SHORT PROBLEM 1: Which lines in the records below contain the string "center"? Extract each one, treating case as significant.

EXCERPTED PASSAGE:
--- START ---

IRA: M’ee meon meoing moes meoww meo meose- (I’ve been doing lots around the house-)
Jason: Around the house, really?!?
IRA: Meoh, M’ee meowwy meon meooy meoking meoy meo! (Yeah, I’ve totally been really fucking busy man!)
Jason: Really? You gonna paint the porch or fix-up the siding?
IRA: Meot em Me meor meoking meowe meow?!? (What am I? Your fucking slave?!?)
Jason: What? You said you were-
IRA: ME MEOW MO MEOKING MEEOMWS! (I HAVE NO FUCKING THUMBS!)
Jason: Woah dude!
IRA: Me meo’w meowt! Me meow mo meeomws! (I can’t paint! I have no thumbs!)
Jason: Sorry Ira, settle down-
IRA: Meot cat! Me’w meew e meoow meoy meooer mo mer, meow’s ell. (Shit cat! It’s been a super busy summer so far, that’s all.)
Jason: Man, it’s got you stressed-out, huh?!
IRA: Meoh, meooowly Me meow mip, meow! (Yeah, seriously I need some nip, dude!)
Jason: Well, I don’t think you should blog and nip, it’s not healthy Ira!
IRA: Meok! Meo’t me e pussycat, meow meowing oew om me. (Fuck! Don’t be a pussycat, stop holding out on me.)
Jason: It’s not a good idea-
IRA: Meow om meo meoking meok, me meo meows! (Come on you fucking nark, give me the goods!)
Jason: Shit Ira- you need to lay off this stuff!
IRA: Meok Jason meo meo’w meow meot M’e meoow meeeoww meow. Georgia es meowing me med! (Fuck Jason you don’t know what I’m going through here. Georgia is driving me mad!)
Jason: OK dude, settle down!
IRA: Meo’s meooys meowing meowwing- (She’s always wanting something-)
Jason: Ira you sound kinda whipped!
IRA: Ef meo mew e meow, M’ee meow-oew meow meowalls! (If you say a word, I’ll claw-out your eyeballs!)
Jason: Um, nice try.
IRA: Meooowly Me mell! (Seriously I will!)
Jason: Dude you’re de-clawed in the front paws!
IRA: Meoow meoow’s e mell, meoow’s e mey! (Where there’s a will, there’s a way!)

--- END ---

RECORDED DATA:
--- START ---

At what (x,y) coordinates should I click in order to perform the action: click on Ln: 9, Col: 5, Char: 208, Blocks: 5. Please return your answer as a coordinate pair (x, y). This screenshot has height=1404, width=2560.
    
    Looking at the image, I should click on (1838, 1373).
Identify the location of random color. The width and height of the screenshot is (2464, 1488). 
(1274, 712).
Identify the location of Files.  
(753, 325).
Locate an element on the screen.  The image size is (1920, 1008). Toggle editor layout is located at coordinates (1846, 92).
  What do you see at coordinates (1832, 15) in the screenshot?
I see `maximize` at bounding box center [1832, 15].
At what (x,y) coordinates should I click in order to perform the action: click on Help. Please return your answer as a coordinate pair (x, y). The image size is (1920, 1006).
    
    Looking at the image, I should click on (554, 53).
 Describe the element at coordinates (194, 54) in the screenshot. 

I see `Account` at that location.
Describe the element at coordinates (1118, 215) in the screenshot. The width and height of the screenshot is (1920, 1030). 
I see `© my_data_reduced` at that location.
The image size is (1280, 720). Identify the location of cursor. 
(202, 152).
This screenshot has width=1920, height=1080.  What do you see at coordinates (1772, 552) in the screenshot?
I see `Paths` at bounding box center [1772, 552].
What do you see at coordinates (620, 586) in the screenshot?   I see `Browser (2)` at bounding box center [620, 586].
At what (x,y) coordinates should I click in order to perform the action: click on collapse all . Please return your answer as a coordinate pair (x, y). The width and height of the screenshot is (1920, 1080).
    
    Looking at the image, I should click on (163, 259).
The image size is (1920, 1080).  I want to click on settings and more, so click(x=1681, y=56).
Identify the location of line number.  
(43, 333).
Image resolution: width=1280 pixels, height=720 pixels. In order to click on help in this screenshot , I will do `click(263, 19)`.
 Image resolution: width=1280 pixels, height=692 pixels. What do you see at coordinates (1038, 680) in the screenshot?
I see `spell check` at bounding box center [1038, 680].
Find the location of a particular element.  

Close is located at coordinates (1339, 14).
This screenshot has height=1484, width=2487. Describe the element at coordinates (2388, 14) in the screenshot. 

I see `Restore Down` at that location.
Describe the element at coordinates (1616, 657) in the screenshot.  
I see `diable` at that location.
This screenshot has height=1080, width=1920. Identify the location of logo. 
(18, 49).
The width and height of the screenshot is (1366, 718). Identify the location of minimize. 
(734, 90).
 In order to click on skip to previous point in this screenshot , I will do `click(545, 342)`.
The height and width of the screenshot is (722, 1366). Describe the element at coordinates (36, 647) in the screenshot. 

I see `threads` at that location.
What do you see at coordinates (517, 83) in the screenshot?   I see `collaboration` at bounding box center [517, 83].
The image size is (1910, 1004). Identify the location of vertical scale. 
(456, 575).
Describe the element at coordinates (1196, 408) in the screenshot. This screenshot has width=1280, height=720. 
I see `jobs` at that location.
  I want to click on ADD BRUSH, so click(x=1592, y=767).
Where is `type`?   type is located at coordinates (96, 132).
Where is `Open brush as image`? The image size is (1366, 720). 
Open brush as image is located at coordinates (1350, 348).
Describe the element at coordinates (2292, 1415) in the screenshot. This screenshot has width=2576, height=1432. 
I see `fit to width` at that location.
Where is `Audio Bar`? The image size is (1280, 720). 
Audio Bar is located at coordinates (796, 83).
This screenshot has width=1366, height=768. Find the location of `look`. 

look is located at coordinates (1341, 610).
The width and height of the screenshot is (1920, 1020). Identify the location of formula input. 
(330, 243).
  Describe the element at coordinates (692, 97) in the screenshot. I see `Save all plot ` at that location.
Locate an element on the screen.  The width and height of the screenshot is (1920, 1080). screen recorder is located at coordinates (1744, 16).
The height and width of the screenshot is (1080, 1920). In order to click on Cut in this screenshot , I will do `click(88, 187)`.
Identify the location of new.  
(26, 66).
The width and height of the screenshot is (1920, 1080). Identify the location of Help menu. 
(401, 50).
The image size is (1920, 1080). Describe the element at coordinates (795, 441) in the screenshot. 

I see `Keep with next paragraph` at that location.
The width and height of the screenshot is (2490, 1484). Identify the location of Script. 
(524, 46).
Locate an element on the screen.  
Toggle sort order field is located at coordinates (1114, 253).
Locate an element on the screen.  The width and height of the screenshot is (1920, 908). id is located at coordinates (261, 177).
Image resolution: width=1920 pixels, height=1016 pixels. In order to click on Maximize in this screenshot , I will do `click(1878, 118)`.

--- END ---

SHORT PROBLEM 2:
Answer these questions about the dialogue between Ira and Jason above:
(a) Which two house jobs does Jason ask whether Ira will do?
(b) Who does Ira say is driving Ira mad?
(c) According to Jason, where is Ira de-clawed?

OUTPUT 1:
I see `maximize` at bounding box center [1832, 15].
I see `Paths` at bounding box center [1772, 552].
What do you see at coordinates (620, 586) in the screenshot?   I see `Browser (2)` at bounding box center [620, 586].
I see `spell check` at bounding box center [1038, 680].
What do you see at coordinates (517, 83) in the screenshot?   I see `collaboration` at bounding box center [517, 83].

OUTPUT 2:
(a) Painting the porch or fixing up the siding.
(b) Georgia.
(c) In the front paws.